There was plenty of truth-telling in Victoria recently, but not nearly enough reconciliation
By David Wilson
The opening ceremonies at the Truth and Reconciliation Commission’s regional event in Victoria this spring were winding down when commissioner Marie Wilson made her way to the podium. Pointing to the boxes of tissues placed on tables in the sunlit assembly hall, she told 2,000 residential school survivors, family members and supporters, “This is a tear-friendly gathering.”
Emotions were laid bare and tears flowed openly for the next two days as survivors told their stories of being physically, sexually and psychologically abused at five Vancouver Island schools for First Nations children owned by the federal government and run by Canada’s mainline churches. Stewards patrolled the aisles of the meeting rooms, offering tissues and comfort to Aboriginals and non-Aboriginals who were overwhelmed by what they were hearing. Tear-soaked tissues were collected in paper bags that were later burned in a sacred fire.
The Victoria event — one of a series of regional gatherings that complement the commission’s big national events — held special significance for The United Church of Canada. From 1891 to 1973, the United Church and its predecessors ran the Alberni Indian Residential School in Port Alberni, B.C., a three-hour drive north of Victoria. A lawsuit launched in the mid-1990s by former students who were sexually abused at Alberni opened the door to thousands of other lawsuits from residential school survivors across Canada. Those, in turn, led to the 2006 Indian Residential Schools Settlement Agreement, which created the Truth and Reconciliation Commission now charged with informing Canadians about what really happened at residential schools.

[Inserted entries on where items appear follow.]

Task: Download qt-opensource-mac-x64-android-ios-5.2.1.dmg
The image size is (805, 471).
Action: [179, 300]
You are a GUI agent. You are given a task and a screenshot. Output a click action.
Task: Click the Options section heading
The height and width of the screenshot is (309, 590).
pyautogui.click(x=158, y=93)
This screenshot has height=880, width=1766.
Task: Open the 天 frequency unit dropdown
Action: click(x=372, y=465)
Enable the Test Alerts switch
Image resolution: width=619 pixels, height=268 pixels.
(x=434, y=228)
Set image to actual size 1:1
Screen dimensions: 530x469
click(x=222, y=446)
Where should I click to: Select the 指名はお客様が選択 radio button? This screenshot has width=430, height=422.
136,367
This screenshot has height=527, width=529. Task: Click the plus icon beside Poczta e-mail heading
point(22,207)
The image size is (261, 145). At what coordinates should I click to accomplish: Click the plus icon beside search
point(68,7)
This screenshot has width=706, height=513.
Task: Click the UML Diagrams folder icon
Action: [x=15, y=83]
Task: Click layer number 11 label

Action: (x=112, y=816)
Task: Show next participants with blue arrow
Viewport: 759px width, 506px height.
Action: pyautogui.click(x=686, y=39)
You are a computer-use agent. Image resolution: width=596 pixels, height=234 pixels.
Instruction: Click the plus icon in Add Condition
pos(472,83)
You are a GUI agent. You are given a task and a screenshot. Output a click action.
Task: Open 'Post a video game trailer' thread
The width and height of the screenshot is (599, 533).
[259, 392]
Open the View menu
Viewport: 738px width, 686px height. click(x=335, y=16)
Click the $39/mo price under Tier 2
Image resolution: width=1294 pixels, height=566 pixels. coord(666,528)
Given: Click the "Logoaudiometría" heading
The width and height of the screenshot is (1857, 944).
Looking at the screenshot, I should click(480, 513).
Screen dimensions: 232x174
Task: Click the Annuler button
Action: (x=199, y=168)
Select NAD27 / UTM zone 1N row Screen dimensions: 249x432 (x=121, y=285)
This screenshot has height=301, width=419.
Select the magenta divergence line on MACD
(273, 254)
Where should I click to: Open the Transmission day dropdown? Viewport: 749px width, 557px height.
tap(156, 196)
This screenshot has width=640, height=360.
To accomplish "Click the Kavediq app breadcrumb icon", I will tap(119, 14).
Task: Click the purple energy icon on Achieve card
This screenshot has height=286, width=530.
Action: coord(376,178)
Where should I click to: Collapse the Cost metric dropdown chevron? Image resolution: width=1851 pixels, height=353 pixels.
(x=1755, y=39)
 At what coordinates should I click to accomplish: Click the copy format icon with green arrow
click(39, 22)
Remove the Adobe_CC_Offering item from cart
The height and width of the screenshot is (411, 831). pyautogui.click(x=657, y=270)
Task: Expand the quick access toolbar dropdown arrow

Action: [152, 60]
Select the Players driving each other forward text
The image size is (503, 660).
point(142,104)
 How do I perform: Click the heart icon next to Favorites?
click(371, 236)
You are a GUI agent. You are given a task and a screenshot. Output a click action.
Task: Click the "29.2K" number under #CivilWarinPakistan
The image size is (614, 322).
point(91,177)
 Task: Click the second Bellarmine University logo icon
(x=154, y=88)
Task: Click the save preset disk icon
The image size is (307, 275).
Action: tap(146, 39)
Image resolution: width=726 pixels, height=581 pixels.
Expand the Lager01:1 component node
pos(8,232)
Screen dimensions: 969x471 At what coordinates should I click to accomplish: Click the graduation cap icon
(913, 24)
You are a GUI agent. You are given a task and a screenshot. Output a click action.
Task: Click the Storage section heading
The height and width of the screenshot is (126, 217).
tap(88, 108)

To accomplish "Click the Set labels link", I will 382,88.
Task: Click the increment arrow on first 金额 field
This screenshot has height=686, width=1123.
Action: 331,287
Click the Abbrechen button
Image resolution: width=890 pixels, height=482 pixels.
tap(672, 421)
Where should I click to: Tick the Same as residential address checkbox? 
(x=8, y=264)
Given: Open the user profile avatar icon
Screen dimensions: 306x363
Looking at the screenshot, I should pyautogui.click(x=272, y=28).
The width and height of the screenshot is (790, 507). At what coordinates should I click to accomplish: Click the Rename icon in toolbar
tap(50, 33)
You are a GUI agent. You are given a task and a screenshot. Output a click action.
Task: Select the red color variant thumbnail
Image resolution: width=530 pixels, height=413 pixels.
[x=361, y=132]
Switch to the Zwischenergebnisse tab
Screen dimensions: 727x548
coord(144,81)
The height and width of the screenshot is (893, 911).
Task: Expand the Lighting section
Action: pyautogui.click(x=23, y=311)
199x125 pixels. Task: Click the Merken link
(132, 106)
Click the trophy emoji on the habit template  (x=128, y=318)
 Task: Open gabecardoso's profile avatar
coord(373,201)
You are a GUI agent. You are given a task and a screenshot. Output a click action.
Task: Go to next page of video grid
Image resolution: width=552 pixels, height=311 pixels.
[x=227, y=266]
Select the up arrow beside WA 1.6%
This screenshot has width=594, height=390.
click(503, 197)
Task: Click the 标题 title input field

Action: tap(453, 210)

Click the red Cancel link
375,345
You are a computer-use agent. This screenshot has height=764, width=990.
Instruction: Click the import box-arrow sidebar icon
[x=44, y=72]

There was no shortage of truth-telling in Victoria, but I did not see much evidence of reconciliation. Survivor after survivor spoke of how they cannot get past their hatred of churches and their deep suspicion of the federal government. A room was set aside for dialogue between church representatives and survivors, but hardly anyone visited. Aboriginals and non-Aboriginals mostly kept to themselves.
Genuine reconciliation means these solitudes must be bridged. Truth-telling is an indispensable part of the process, but so is truth hearing. Churches must keep bearing witness to their complicity in a system that was built on racial and spiritual arrogance. They owe it to survivors to push harder for public education programs to help overcome the indifference and ignorance that still prevails in many parts of the country.
Near the end of the Victoria event, I sat with former moderator Very Rev. Robert Smith and his wife, Ellen, at a reconciliation session. When it was the United Church’s turn to speak, former moderator Marion Best and Mike Lewis of St. Andrew’s United in Port Alberni described the soul-searching that led to the congregation’s 1997 apology to survivors of the Alberni residential school, and, a year later, to The United Church of Canada’s official apology for its part in the residential school system.
I glanced at Smith and noticed he was daubing his eyes. I have no idea what was going through his mind. Maybe the many miles and twists in the journey since he offered the United Church’s landmark apology to First Nations peoples in 1986. Maybe the many miles still to go. One of the roving stewards — an Aboriginal woman old enough to have attended a residential school — noticed him too. She put her hand on Smith’s shoulder and offered him a tissue. He looked up at her, smiled faintly and accepted.
Genuine reconciliation will begin almost imperceptibly, in small gestures and moments of humility. It’s still a long way off, but it’s possible. It has to be.